Of all pregnancies 6–10% result in macrosomic newborns, however this rate varies between different races and ethnicities [43]. Women who give birth to macrosomic infants are 2–3 times more likely to be diagnosed with T2DM, even after adjusting for GDM [44]. This adjustment is done because macrosomia is a side effect of GDM [45]. The relation between macrosomia and T2DM may be caused by maternal hyperglycemia [44]. T2DM could occur due to the exposure to large amounts of glucose for a prolonged period leading to impaired glucose tolerance in the mother [46], which is a risk factor for T2DM [47]. Our study showed that of those who gave birth to a macrosomic child, 66% had T2DM while 34% did not, and that those who had a macrosomic child had an OR of 2.315 for T2DM. Our results complied with those of the studies done worldwide. In addition, the level of maternal hyperglycemia that leads to fetal macrosomia does not have to meet the level of hyperglycemia that classifies women for having GDM [48], in fact 60% of all macrosomic cases are born to women with unidentifiable risk factors [49]. During pregnancy whether diagnosed with GDM or not, maternal hyperglycemia induces an exaggerated insulin response in the fetus leading to increased use of glucose and thus increasing the adipose tissues [44], [45], [48]. There are risk factors that women should be aware of to avoid having macrosomic newborns.

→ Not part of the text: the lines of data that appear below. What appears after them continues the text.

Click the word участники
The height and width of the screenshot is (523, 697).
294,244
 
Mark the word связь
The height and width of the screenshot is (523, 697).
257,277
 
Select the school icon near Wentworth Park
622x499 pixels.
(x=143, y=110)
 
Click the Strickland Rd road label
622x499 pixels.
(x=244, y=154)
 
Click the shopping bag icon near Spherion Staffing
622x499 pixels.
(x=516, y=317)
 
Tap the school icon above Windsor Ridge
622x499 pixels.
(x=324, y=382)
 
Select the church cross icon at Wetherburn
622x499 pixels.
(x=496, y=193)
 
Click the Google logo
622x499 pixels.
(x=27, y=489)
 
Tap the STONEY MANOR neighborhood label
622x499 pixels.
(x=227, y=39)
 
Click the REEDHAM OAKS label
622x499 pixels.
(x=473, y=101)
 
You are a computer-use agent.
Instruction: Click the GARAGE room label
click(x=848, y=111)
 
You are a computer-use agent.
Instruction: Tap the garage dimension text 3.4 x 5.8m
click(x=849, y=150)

Age is one of them, women between the ages of 35–39 have a 40% chance of delivering a macrosomic child [48]. Obesity is also a risk factor that doubles the risk of having a macrosomic child [50]. GDM is another risk factor of having macrosomia and T2DM later on due to their combined effect on the body’s glucose metabolism. There are also some modifiable risk factors like pre-pregnancy BMI and gestational weight gain. Those who have a pre-pregnancy BMI ≥25 kg/m2 and those who gain more than 12 kg during pregnancy have a high risk of delivering an infant with macrosomia [46].

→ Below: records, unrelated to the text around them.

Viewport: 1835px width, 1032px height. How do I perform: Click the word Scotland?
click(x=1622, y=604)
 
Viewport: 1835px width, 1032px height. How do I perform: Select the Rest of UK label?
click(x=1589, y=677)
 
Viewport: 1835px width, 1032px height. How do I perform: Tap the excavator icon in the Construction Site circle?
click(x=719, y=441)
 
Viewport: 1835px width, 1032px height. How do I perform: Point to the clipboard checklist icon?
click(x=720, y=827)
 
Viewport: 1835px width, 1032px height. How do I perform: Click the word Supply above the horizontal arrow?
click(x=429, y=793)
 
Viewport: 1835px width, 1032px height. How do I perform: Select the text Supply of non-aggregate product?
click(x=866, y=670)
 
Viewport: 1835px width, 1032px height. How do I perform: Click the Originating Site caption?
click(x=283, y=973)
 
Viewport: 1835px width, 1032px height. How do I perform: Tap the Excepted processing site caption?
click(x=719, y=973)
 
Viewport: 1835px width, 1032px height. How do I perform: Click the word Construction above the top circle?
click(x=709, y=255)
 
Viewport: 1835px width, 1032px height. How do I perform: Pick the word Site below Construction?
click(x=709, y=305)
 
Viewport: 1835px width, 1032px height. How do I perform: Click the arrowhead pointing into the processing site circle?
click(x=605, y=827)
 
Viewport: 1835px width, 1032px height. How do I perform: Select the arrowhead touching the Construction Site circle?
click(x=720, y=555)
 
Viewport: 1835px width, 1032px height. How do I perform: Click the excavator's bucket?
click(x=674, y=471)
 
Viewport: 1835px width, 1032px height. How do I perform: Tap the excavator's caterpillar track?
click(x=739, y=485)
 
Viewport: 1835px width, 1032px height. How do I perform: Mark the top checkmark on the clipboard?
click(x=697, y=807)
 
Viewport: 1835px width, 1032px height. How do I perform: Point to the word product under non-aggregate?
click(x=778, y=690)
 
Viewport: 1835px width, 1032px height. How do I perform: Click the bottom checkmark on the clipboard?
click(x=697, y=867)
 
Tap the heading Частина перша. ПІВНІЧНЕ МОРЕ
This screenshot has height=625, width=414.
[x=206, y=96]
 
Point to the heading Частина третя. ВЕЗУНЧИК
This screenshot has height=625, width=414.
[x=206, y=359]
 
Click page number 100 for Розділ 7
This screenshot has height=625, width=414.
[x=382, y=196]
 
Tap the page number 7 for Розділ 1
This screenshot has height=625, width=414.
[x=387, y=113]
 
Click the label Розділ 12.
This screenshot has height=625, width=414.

Several limitations to this study are observed. First, its cross-sectional nature does not allow assessing the incidence of T2DM. In addition, many of the female participants had not tested for GDM during their pregnancy due to the lack of proper education on this matter and proper blood testing during their pregnancy which is estimated to have occurred approximately 20–30 years ago. Another limitation is that parameters such as macrosomia and PCOS were collected based on the answers of the participants without any access to their old medical records. Thus, an underestimation of the number of cases with respective conditions cannot be excluded.

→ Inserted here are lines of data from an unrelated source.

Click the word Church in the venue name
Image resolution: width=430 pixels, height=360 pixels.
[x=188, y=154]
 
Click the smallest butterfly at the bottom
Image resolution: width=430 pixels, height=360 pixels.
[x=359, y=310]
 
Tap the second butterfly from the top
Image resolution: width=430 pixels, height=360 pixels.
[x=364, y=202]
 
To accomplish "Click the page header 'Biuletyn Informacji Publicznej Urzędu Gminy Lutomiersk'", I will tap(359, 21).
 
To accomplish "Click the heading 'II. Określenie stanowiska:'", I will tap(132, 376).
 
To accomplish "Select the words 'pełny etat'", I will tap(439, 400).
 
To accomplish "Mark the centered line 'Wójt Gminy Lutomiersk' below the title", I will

In conclusion, GDM and macrosomia showed significant results as risk factors for T2DM in our Lebanese cohort. The results of this study are conform to the studies done worldwide. This information may prove to be very valuable in decreasing the prevalence of T2DM in Lebanon. It will aid in the early management of T2DM and in addressing the risks that the Lebanese female population face such that they will be able to take proper precautions and possibly even prevent the occurrence of T2DM.